WHAT IS BEING ASKED:
Only the lines below starting at the one containing "PT (1223, 38)" and ending at the one containing "РУ (1296, 38)" belong in the answer, each copied exactly.

THE INPUT:
════════

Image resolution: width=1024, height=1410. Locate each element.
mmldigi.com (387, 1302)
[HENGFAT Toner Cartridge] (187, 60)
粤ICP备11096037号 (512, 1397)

════════

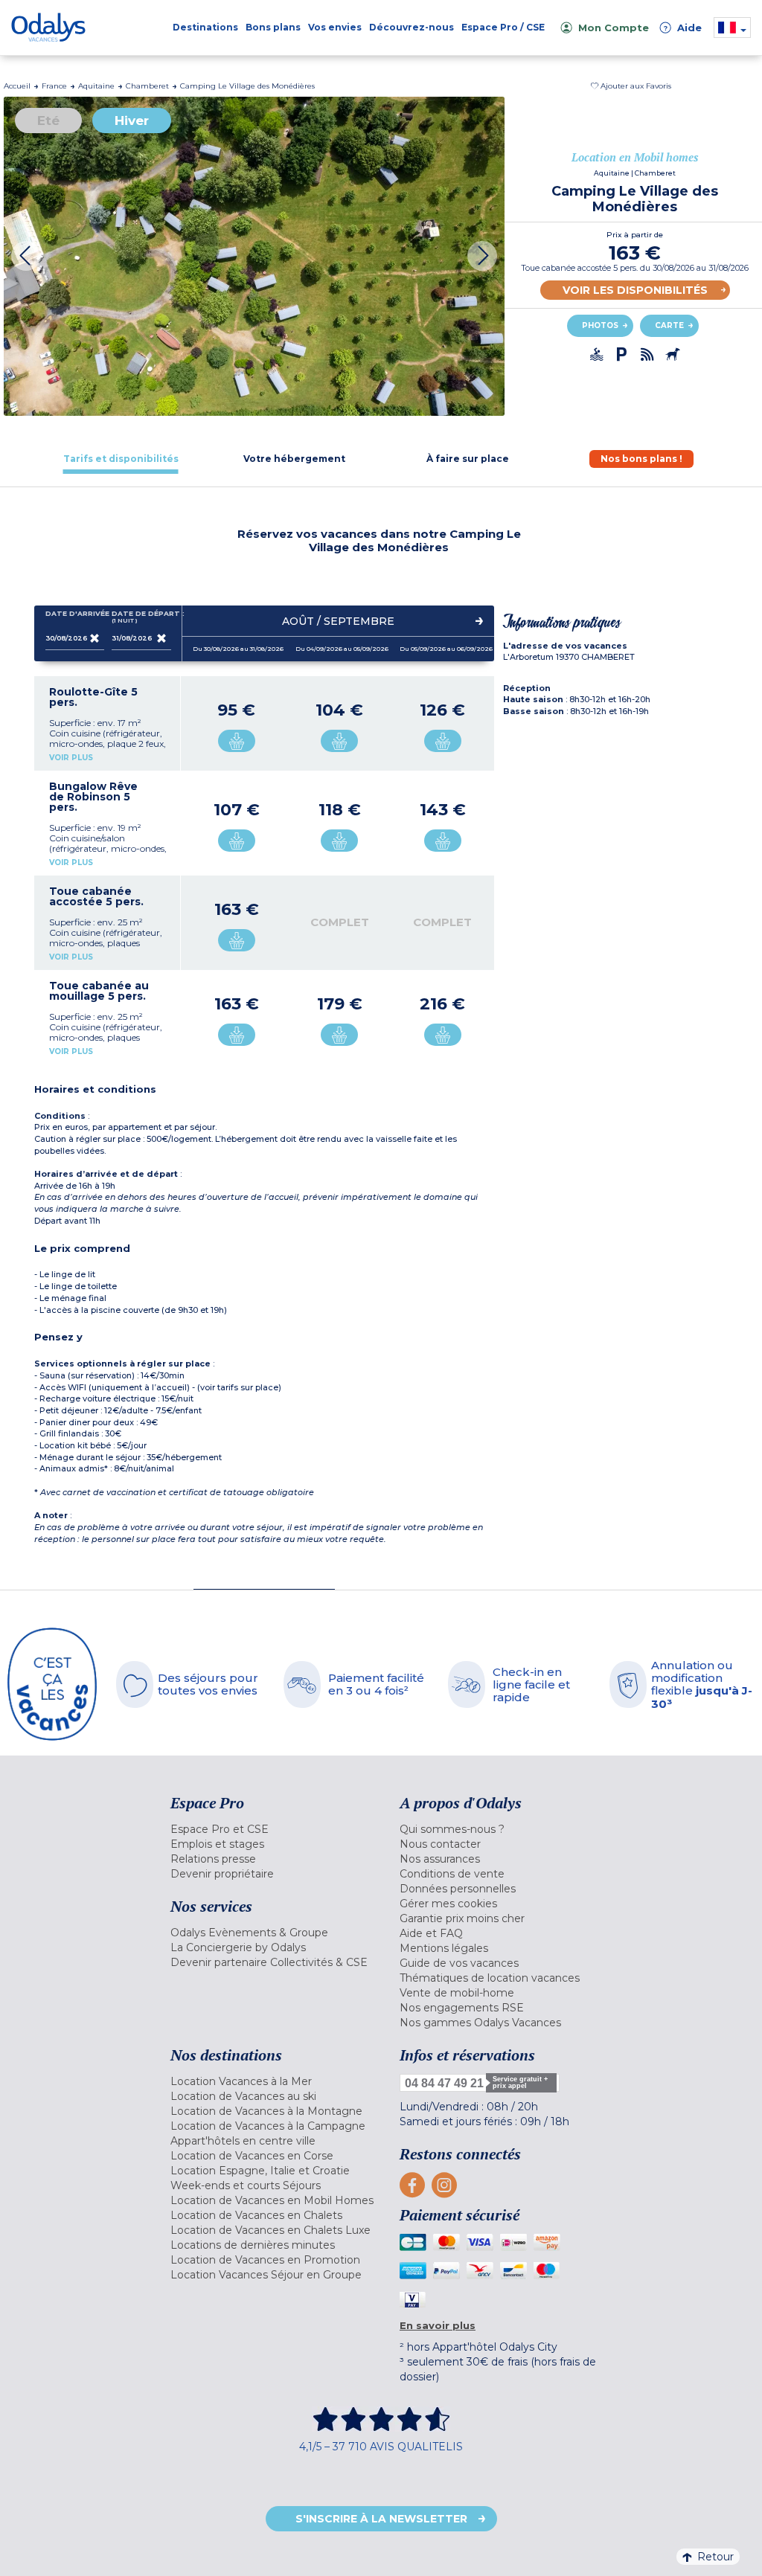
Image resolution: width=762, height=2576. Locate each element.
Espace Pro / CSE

════════

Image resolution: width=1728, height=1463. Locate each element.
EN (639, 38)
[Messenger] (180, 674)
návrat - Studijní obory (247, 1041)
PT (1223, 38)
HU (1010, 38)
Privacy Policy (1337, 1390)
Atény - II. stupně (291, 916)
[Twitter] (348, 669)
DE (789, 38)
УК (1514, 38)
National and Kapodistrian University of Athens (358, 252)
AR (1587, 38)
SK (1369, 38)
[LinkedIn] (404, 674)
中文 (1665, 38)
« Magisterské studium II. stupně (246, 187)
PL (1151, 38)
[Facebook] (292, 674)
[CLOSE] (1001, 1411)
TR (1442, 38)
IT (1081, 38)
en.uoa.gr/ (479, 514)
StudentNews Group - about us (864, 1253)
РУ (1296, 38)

════════

OUTPUT FOR THIS EXERCISE:
PT (1223, 38)
HU (1010, 38)
Privacy Policy (1337, 1390)
Atény - II. stupně (291, 916)
[Twitter] (348, 669)
DE (789, 38)
УК (1514, 38)
National and Kapodistrian University of Athens (358, 252)
AR (1587, 38)
SK (1369, 38)
[LinkedIn] (404, 674)
中文 (1665, 38)
« Magisterské studium II. stupně (246, 187)
PL (1151, 38)
[Facebook] (292, 674)
[CLOSE] (1001, 1411)
TR (1442, 38)
IT (1081, 38)
en.uoa.gr/ (479, 514)
StudentNews Group - about us (864, 1253)
РУ (1296, 38)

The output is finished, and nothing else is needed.